Are there any complications of BACM?

  • Complications are quite RARE.
  • The most common complication, if there is one, is rhabdomyolysis, and rarely acute kidney injury if the rhabdomyolysis is severe

 

Ok Doc, so how would you Manage these patients?

  • The majority of children recover completely within 3 days ON THEIR OWN, with minimal intervention.
  • The important thing is that the child
    • Stays hydrated (ie Drink Fluids!)
    • Get Pain Medications (Tylenol/ Advil)

 

Hey Doc, would the child ever need to be admitted?

Hospitalization is rarely needed unless there are concerns about complications, or if the child has risk factors for OTHER causes of illness

 Risk factors for potential hospitalization/ complication:

  • Age < 2
  • Dark Urine/ Signs of Rhabdomyolysis
  • Abnormal renal function/ Signs of Acute Kidney Injury

Risk factors for OTHER causes of child with limp (as above)

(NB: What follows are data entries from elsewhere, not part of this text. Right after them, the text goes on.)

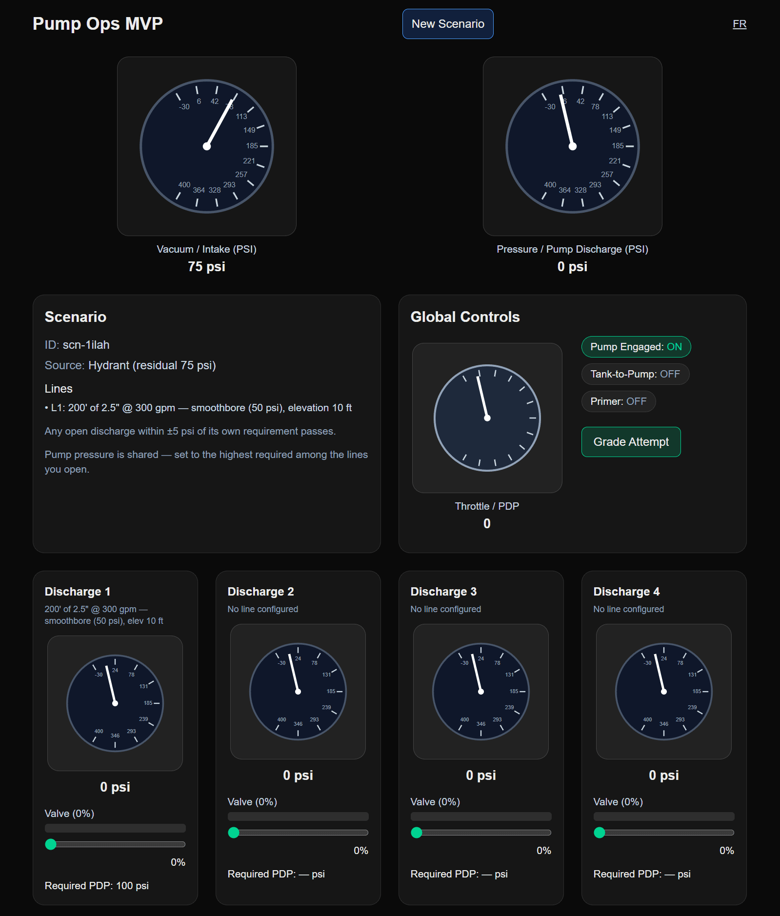The width and height of the screenshot is (780, 916).
Task: Click the Pump Discharge pressure gauge
Action: click(x=572, y=146)
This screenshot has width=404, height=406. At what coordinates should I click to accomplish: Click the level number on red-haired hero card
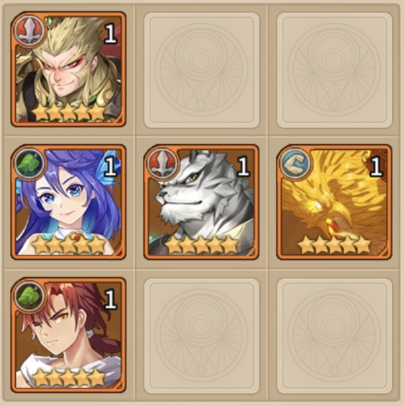110,300
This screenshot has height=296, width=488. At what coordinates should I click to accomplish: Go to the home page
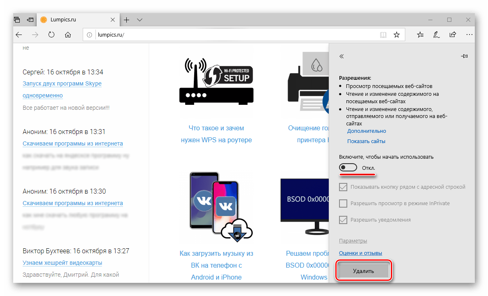coord(68,35)
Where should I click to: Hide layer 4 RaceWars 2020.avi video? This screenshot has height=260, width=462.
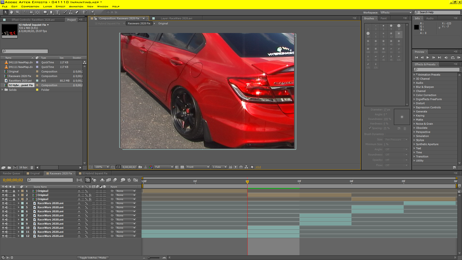tap(3, 203)
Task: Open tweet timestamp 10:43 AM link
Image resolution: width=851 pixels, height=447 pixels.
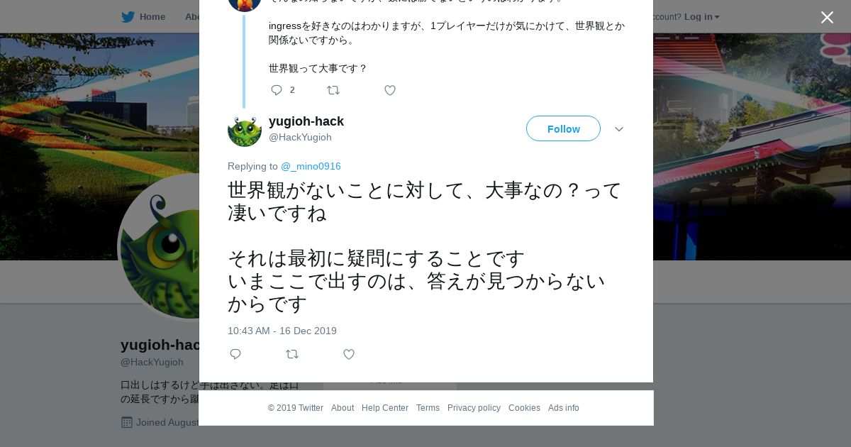Action: (282, 331)
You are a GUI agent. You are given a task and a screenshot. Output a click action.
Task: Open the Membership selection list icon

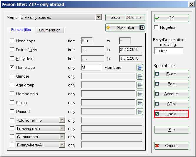139,94
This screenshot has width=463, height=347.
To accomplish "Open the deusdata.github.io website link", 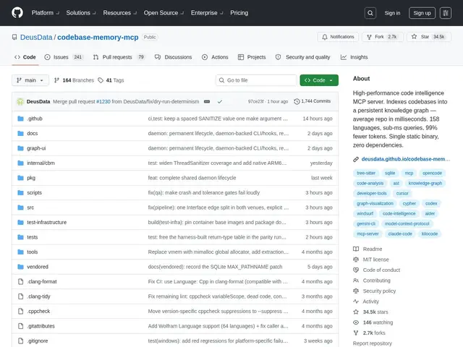I will [x=405, y=159].
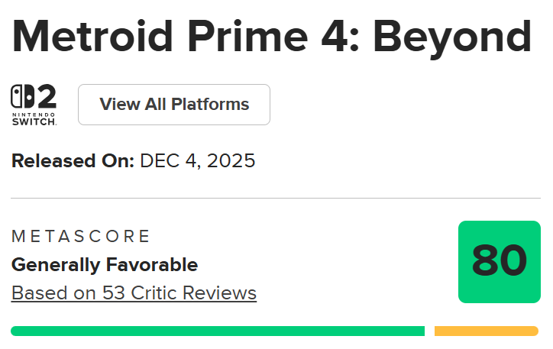Open the View All Platforms button

tap(174, 104)
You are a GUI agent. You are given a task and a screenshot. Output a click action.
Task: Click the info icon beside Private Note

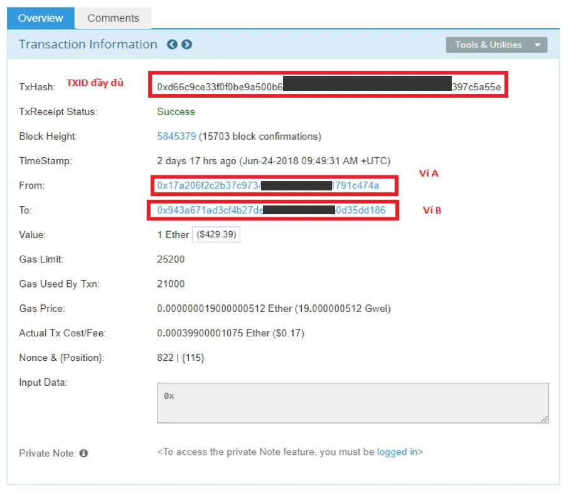click(83, 453)
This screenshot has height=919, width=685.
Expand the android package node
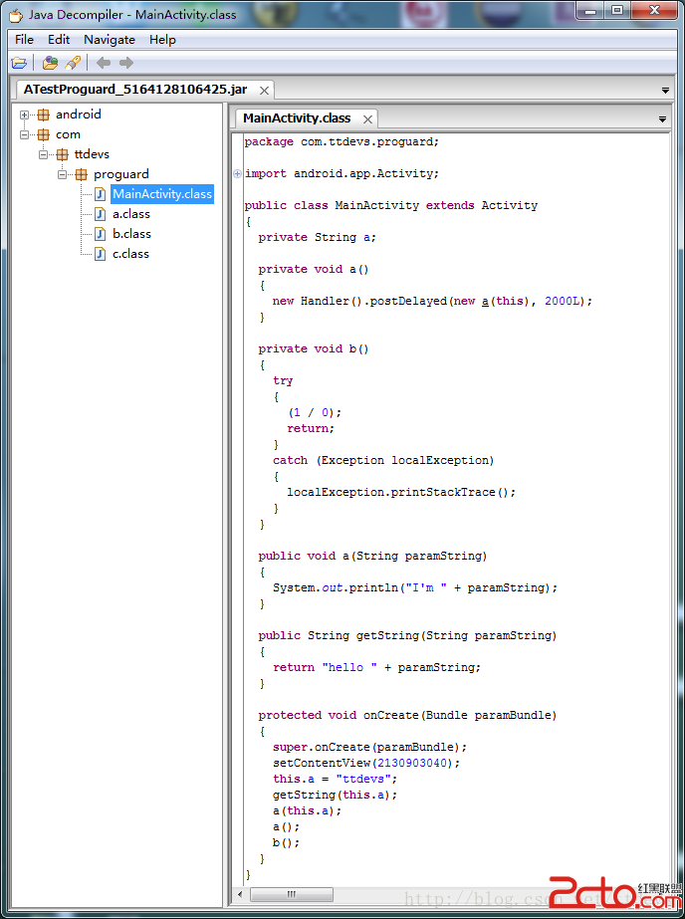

  • Positive Family history of neuromuscular disease
  • Muscle weakness/ paralysis
  • Decreased or absent Deep Tendon reflexes
  • Abnormal neurological findings
  • Asymmetrical pain
  • Recent Trauma
  • Skin Changes

 

What is the prognosis or outcomes for BACM?

  • Prognosis for BACM is Excellent,
  •  Most children have a full recovery with fluids and pain control
  • No long-term effects and recurrence is extremely rare

Take Home Points

  • Benign Acute Childhood Myositis (BACM) also known as Viral Myositis is COMMON
  • It typically follows a viral infection and tends to occur in BOYS 6 – 8 yrs
  • It is SELF RESOLVING majority of the time and just needs Fluids and Pain control
  • CK tends to be elevated,
  • Complications such as rhabdomyolysis is RARE
  • Hospitalization is rarely required and most children are back to normal in a couple of days

 


 

 

References

Brisca, G., Mariani, M., Pirlo, D. et al. Management and outcome of benign acute childhood myositis in pediatric emergency department. Ital J Pediatr 47, 57 (2021).

Magee H, Goldman RD. Viral myositis in children. Can Fam Physician. 2017 May;63(5):365-368.

Skrzypczyk P, Przychodzień J, Pańczyk-Tomaszewska M. Benign acute childhood myositis complicating influenza B infection in a boy with idiopathic nephrotic syndrome. Cent Eur J Immunol. 2016;41(3):328-331.

Terlizzi V, Improta F, Raia V. Simple diagnosis of benign acute childhood myositis: Lessons from a case report. J Pediatr Neurosci.